I have mentioned the
fruitfulness of the charismas and the witnessing strength of the vows as
a privileged way to be a balm for the wounds afflicting the family. Now
I desire to widen the optic of my reflection and turn our sight towards
Mary, the all beautiful, the poor, the obedient. Every charism expresses
a peculiar aspect of Mary. Thinking of my own Institute dedicated
particularly to the education of women, I make soon a reference to “Mary
at Cana”, “Do what He will tell you!”. To me, this is the image of Mary
connoting every educative charism: to learn from the Lord, to be
available for God, to follow his footsteps, guided by Mary. Or, “Mary at
the feet of the cross”. Mary, the woman who “stays” near the dying Son,
recalls the charism of compassion characterising many Congregations In
their dedication to the sick, the aged, the marginalised. Let us think
of the Congregations that draw their inspiration from “Mary who visits
Elisabeth”, or commit themselves to the evangelisation of the parishes.

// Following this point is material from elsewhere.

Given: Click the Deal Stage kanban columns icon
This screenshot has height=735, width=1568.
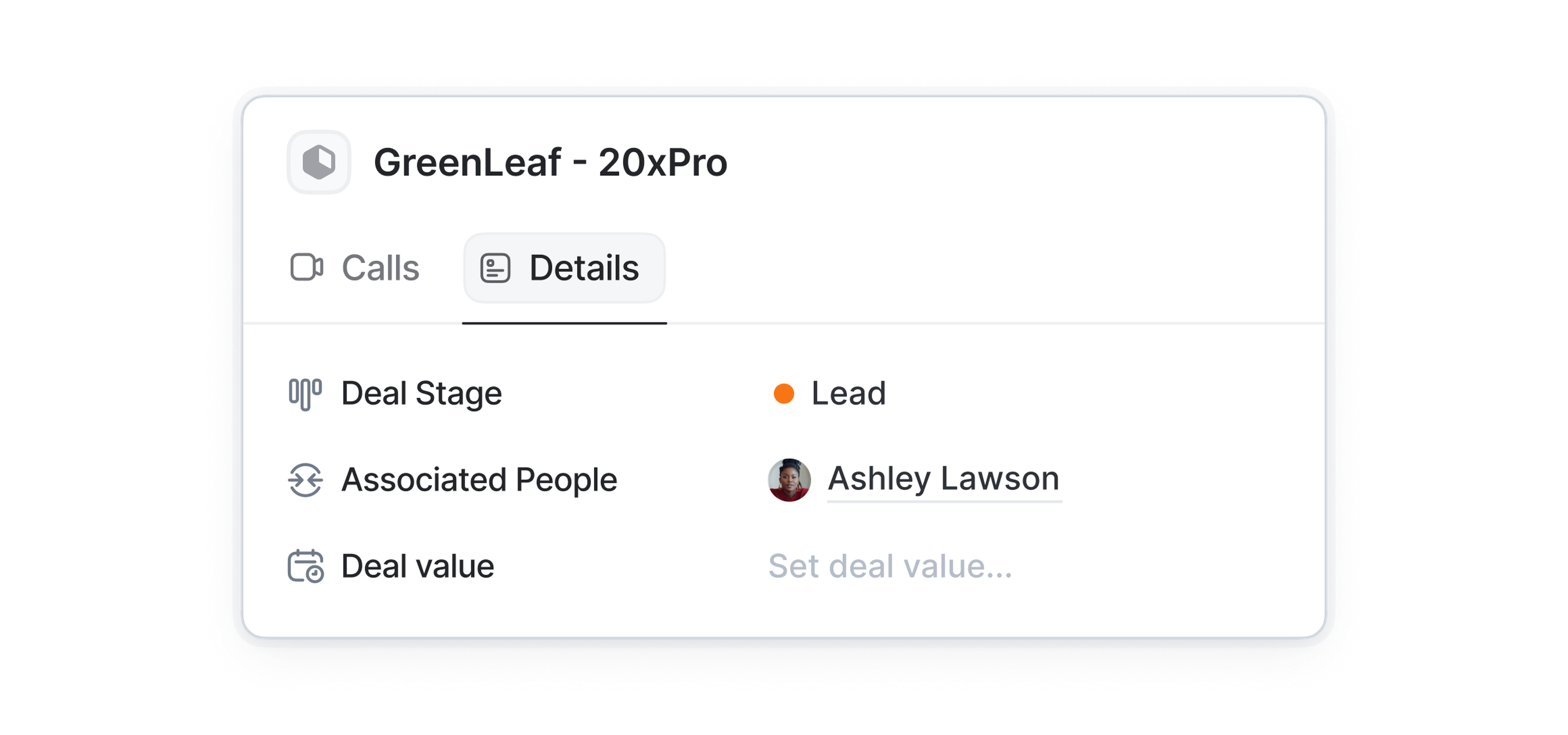Looking at the screenshot, I should click(x=305, y=394).
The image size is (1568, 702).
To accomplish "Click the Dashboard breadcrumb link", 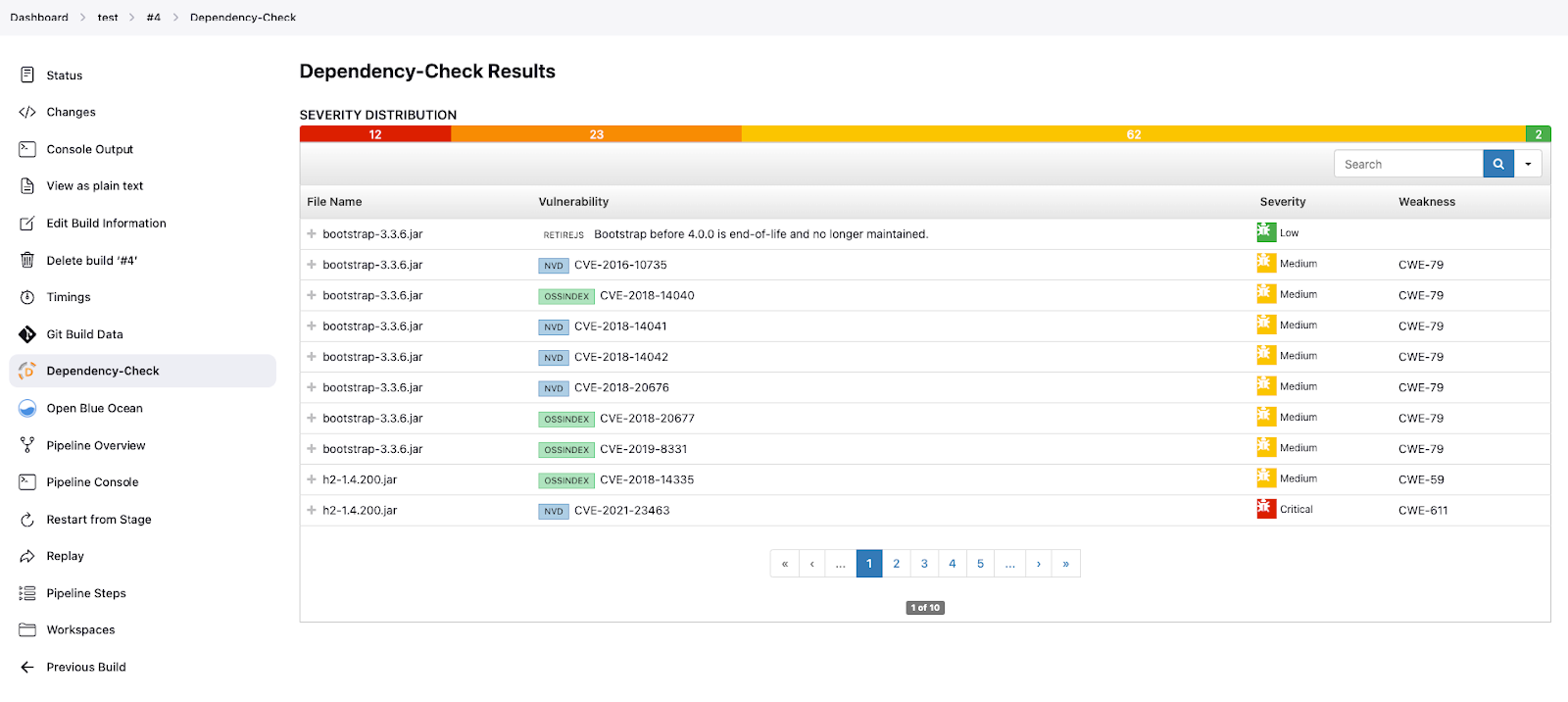I will 39,18.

Let us think of those who treasure up the example of “Mary in the
cenacle” in their daily meditations; or those who imitate Mary who
carries the baby persecuted by Herod, and flees to Egypt; of Mary who
keeps in her heart the prophecy of old Simeon “A sword will pierce your
soul”.
In the following of Mary, every
consecrated woman enjoys the call of witnessing that the chastity of the
heart, the body and the life is the full and strong expression of a
total love for God, who sets the person free, full of deep joy and
available for the mission. It is the matter of a very important
testimony before a culture that tends to make human love more and more
banal and to shut up itself from life.